Goal of the exercise:
Extend the forum discussion about versioned documents and Wikipedia, beginning after its final post.

Document segment:
@dredmorbius On the subject of "versioned documents" (as in, Wiki or source-control type systems that publish all previous editions of a document or a set of files, annotated with discussion)

1. I'm still not sure that this is a completely new thing in history. Religious and legal communities (in ancient times, the same groups) have had extensive traditions of "texts, anf commentaries on the texts" for millennia. Eg Judaism's Midrash https://en.m.wikipedia.org/wiki/Midrash

@natecull Wikipedia: 5.4 million English articles, 40 million overall, 500 million unique monthly readers, 18 billion pageviews, 40k high-quality articles (about the same as Britannica's total), 68m registered users, 600k active (I'm presuming "editors" here), 3,500 editors with >100 edits/mo.

I challenge you to match this with /any/ other published work, particularly over the timescale (16 years).

https://en.m.wikipedia.org/wiki/Wikipedia

@dredmorbius I'm not entirely disagreeing with you.

Scale *does* matter.

But I think perhaps you're confusing two separate things here - at least your initial argument did, when you ascribed the consequences of one thing (mass public collaboration enabled by electronic communication) to a specific *form* of communication ("versioned document").

I argue that the second has in fact been among us for millennia.

It's *electronic computers* which have enabled to scale this up.

@dredmorbius I mean, sure, if you choose to define "versioned document" literally AS "Wikipedia, with its huge number of articles and editors and readers".... then yes, I suppose you could combine scale and versioning into one thing.

But there are many wikis - even Ward's Wiki, the one that *invented* the concept - that are much smaller and did not scale as Wikipedia did.

And there are many web-scale comms systems (Facebook, Amazon) that aren't especially Wiki-like.

@natecull I hope it's abundantly clear that I am not /equating/ Wikipedia to a versioned document.

But it is an /exemplar/ (and almost certainly the prime one) of the class.

What did Diderot do? Was or was that not noteable?

http://historyofinformation.com/expanded.php?id=2876

@dredmorbius Wikipedia is *an* examplar, yes. But I'm sure you know that it's hardly the "prime" example because it's not the first. This is: http://wiki.c2.com/?WardsWiki
@dredmorbius So: to me this shows that Wikipedia's scale *is not directly the result of it being a Wiki* but from some other shared goals of the community that created it.

Data lines:
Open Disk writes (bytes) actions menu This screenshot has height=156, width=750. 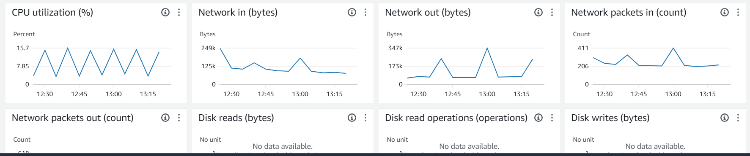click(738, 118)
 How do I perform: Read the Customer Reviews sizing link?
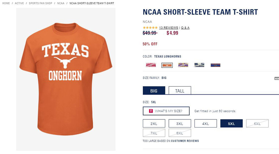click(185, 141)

...

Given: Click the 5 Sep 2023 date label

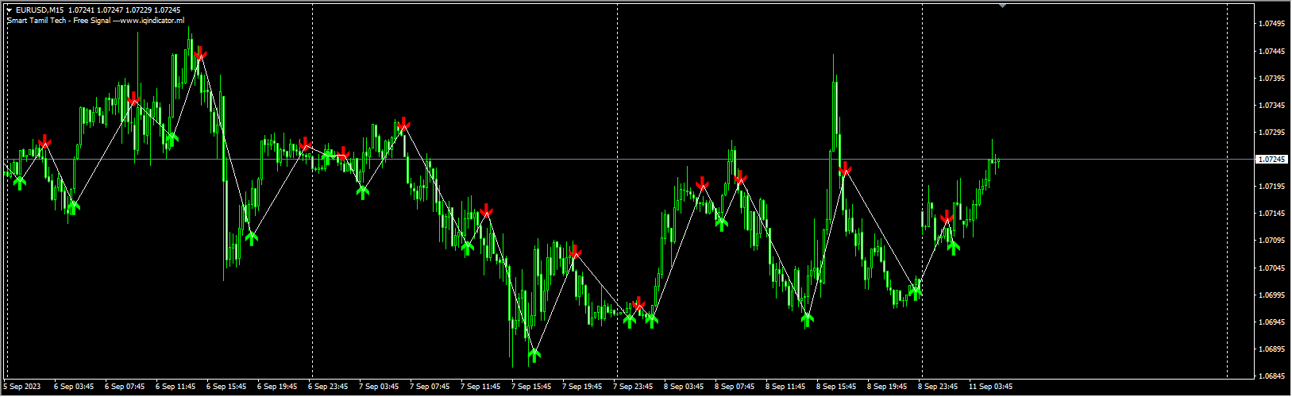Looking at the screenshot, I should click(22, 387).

Right answer:
@dredmorbius Eg, one of the things that made Wikipedia work was a deliberate commitment to "being an encyclopedia", which narrowed its scope, gave it an immediate useful purpose (which precursors like C2 or H2G2 or Everything2 - didn't have), and allowed for community judgements on what was or wasn't "in the house style" and "notable".

If we compare Wikipedia to its non-wiki precursors and rivals (whose names I've forgotten), yes the open-editing concept enabled scale...

@dredmorbius ... and versioning (and particularly, the ability to scan the history looking for vandalism, and instantly recover vandalised pages) is *one* of the tools that enabled open editing to scale to an increasingly hostile web.

It wasn't the only thing though that safeguarded Wikipedia. I think having lots of bots monitoring it and having a foundation backing it, and the support of Google, also helped navigate the transition to scale.

@natecull There are two ways to approach critical success.

One is to look at what /contributed to success/.

Another is looking at what /didn't get the fuck in the way of it/.

In /any/ mass-adoption phenomenon, there's going to be a pretty significant degree of blind luck and path dependency. But not getting in your own damned way is also hugely useful.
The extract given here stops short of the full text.